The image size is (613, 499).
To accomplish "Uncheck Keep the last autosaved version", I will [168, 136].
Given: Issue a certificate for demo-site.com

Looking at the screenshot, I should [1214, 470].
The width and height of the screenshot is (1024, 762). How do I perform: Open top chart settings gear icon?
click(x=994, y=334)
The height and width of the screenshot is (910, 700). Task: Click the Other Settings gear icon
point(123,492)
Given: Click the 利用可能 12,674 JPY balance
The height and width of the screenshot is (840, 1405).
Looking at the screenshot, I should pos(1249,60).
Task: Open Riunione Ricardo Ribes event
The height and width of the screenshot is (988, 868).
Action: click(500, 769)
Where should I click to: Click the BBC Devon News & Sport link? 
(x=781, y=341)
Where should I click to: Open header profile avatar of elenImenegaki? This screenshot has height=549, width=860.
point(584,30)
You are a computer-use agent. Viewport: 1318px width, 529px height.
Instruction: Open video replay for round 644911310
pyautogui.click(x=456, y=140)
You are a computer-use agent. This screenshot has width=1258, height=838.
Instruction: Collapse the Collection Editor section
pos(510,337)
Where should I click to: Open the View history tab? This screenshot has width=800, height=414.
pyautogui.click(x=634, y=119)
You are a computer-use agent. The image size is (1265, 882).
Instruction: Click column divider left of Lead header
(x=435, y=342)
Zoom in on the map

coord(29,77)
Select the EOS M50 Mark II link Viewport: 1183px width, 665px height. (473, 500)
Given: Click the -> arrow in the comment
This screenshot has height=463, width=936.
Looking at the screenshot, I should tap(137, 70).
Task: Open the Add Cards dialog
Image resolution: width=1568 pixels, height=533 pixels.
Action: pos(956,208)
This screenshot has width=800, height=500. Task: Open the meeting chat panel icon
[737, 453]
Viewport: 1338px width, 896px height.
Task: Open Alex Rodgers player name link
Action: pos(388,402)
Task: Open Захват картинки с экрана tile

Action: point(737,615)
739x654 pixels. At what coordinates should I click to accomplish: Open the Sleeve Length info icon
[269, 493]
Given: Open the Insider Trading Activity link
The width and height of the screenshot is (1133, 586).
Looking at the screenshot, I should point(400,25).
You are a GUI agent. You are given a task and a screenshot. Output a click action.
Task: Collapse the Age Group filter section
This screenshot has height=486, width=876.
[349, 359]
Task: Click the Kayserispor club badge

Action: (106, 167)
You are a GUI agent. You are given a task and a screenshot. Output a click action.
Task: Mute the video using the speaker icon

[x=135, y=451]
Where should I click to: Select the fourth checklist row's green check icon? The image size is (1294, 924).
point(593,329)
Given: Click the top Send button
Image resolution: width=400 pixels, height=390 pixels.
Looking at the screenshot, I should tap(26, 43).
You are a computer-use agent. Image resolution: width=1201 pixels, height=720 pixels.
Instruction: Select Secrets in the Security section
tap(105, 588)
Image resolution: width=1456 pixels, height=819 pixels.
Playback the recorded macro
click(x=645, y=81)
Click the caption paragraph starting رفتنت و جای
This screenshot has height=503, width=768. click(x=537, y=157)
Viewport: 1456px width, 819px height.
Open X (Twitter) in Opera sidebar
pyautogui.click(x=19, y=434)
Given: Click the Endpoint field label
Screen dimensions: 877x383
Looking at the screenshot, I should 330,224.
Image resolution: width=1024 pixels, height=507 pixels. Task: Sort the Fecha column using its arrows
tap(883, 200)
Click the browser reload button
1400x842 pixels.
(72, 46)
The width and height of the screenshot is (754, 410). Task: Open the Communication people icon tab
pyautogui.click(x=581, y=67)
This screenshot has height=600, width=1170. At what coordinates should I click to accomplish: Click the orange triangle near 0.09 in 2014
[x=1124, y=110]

• • • •

- _Task requirements_
Locate every line in the data above that contains the word "This" and copy each one out.

- _Output below_
Where should I click to: Open header profile avatar of elenImenegaki? This screenshot has height=549, width=860.
You are a computer-use agent. This screenshot has width=1258, height=838.
Where should I click to: Open the View history tab? This screenshot has width=800, height=414.
This screenshot has height=463, width=936.
This screenshot has width=800, height=500. Task: Open the meeting chat panel icon
This screenshot has height=486, width=876.
This screenshot has height=503, width=768. click(x=537, y=157)
This screenshot has height=600, width=1170. At what coordinates should I click to accomplish: Click the orange triangle near 0.09 in 2014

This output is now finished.